*Passage*.
______

Lightened up with ground turkey and laden with lots of veggies, this Instant Pot Turkey and Sweet Potato Chili is bright and robust and ready in just 30 minutes. It is easy, comforting, full of simple healthy ingredients, and also kid-friendly in terms of spiciness. Feel free to add some more spice if you like a kick in your chili. Leftovers reheat well for packed lunchboxes, and it is also freezer-friendly, which makes it the perfect meal-prepping dish.
There is nothing better than an easy recipe that the kids gobble up without complaint. This Turkey Chili is one of those meals, and as well as my Lightened-Up Sundried Tomato and Salmon Alfredo Pasta Bake it is on regular rotation in this house.
Instant Pot Turkey and Sweet Potato Chili
Let me start by saying that this Instant Pot Turkey and Sweet Potato Chili is not, in any sense of the word, traditional.
I apologize to those purists that enjoy their traditional hot and spicy chili, you will not find what you are looking for here.
Instead, you will find a lightened up, veggie and chickpeas laden instant pot chili alternative. It is bright and robust, and using the Instant-Pot means it will take a grand total of 30 minutes to make from start to finish!
Plus it is made with pantry staples and ingredients you will likely already have on hand in the fridge which is a huge bonus!
You will need:
- olive oil: or other cooking oil of choice
- onion: I use brown onion, but you could get away with using a red onion
- garlic: fresh is best, but pre-prepared will work just fine. I would not recommend garlic powder as you won't get the depth of flavor needed. We use 4 in this recipe, but feel free to add an extra garlic clove or two if you are a garlic fan
- ground turkey (turkey mince): you could also use ground chicken, pork, beef or ground meat of choice in a pinch with no hassle
- diced tomatoes: I use canned tomatoes, but you could use chopped fresh tomatoes
- tomato sauce or passata: if you only have tomato paste simply use a heaping tablespoon in place of the tomato sauce
- canned chickpeas (garbanzo beans): you can sub in kidney beans, black beans, cannellini beans, or pinto beans if that's what you have on hand
- red bell peppers: you could also use yellow bell peppers or orange bell peppers if that is what you have. A green pepper can be used in a pinch, but they have a slightly more bitter taste, so I would not recommend them
- sweet potato
- vegetable stock or vegetable broth: you can also use chicken broth if preferred
- ground cumin
- ground paprika
- ground chili powder: you can use more or less depending on taste. I find ½ teaspoon is good if serving this up to kids or non-spicy lovers. If you are a lover of spice you might want to add some fresh chili. You can also try adding some chipotle chiles for a bit of a change in flavor.

______

*Given data*.
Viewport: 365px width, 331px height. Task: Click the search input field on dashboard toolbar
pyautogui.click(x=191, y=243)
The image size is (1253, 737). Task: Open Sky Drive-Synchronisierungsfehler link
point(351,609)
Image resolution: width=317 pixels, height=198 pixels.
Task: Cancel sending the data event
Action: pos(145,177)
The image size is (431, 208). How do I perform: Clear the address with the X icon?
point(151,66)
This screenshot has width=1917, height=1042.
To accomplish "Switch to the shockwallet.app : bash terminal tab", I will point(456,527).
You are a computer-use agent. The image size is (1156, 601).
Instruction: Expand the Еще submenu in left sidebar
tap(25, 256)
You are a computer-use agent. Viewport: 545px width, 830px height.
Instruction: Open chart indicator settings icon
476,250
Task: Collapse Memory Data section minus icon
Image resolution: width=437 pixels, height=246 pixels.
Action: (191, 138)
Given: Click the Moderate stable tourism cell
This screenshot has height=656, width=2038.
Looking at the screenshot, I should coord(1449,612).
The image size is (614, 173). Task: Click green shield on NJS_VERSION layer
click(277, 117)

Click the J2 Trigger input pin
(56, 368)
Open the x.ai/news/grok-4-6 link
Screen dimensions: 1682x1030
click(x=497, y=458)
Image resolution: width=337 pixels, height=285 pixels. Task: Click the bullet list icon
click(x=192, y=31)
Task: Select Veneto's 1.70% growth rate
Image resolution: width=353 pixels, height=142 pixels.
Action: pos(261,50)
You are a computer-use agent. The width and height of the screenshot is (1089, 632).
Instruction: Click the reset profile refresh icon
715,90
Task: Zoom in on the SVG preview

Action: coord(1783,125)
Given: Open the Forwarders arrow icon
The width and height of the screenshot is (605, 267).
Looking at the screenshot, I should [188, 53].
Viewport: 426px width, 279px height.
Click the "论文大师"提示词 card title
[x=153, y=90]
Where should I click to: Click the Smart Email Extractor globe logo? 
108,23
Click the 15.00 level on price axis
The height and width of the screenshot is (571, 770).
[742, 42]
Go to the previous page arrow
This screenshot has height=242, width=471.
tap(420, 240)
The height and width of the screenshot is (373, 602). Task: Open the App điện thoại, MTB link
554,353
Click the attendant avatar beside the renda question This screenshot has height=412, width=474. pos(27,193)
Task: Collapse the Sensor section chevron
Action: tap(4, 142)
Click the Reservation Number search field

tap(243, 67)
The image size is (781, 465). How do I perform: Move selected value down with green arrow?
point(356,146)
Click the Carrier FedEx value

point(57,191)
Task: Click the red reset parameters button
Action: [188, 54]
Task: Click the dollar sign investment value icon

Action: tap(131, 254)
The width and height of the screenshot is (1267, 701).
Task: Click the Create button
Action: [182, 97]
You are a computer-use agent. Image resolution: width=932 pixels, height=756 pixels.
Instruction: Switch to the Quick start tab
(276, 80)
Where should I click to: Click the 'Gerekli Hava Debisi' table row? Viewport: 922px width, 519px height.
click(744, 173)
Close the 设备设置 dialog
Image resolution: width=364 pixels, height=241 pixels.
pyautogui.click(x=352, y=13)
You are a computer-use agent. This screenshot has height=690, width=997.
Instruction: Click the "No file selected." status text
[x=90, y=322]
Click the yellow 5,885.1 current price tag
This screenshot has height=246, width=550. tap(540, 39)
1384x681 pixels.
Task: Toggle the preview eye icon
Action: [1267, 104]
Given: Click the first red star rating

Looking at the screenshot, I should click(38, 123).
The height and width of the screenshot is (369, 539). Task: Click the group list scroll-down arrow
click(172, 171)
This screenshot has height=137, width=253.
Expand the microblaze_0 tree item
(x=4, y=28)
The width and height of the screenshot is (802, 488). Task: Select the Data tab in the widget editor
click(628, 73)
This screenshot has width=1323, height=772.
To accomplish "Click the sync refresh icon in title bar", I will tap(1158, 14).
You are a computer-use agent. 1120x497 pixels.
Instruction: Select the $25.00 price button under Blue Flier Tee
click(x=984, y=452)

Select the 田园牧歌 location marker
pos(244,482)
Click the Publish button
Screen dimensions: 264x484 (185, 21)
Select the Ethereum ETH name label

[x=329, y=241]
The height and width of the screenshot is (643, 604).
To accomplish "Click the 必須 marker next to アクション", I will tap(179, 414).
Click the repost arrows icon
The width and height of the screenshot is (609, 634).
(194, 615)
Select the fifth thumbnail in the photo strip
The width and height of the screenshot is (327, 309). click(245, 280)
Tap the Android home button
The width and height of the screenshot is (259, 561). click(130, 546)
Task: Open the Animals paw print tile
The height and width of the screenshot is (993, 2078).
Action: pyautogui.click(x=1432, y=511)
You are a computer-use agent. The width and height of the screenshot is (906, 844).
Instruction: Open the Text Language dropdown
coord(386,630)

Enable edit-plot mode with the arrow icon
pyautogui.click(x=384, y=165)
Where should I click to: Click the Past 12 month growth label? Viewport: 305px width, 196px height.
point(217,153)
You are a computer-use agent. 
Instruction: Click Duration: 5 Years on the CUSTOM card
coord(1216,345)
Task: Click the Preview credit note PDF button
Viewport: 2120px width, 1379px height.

______

*Objectives*.
[1] In the turkey chili recipe, why does the writer advise against using garlic powder? Answer in one to three sentences.
[2] Copy the records word for word, from the very beginning of the records up to and including the line that contains "pyautogui.click(x=191, y=243)".

*Answers below*.
[1] Garlic powder won't give the depth of flavor the chili needs. Fresh garlic is best, but pre-prepared garlic works fine.

[2]
Viewport: 365px width, 331px height. Task: Click the search input field on dashboard toolbar
pyautogui.click(x=191, y=243)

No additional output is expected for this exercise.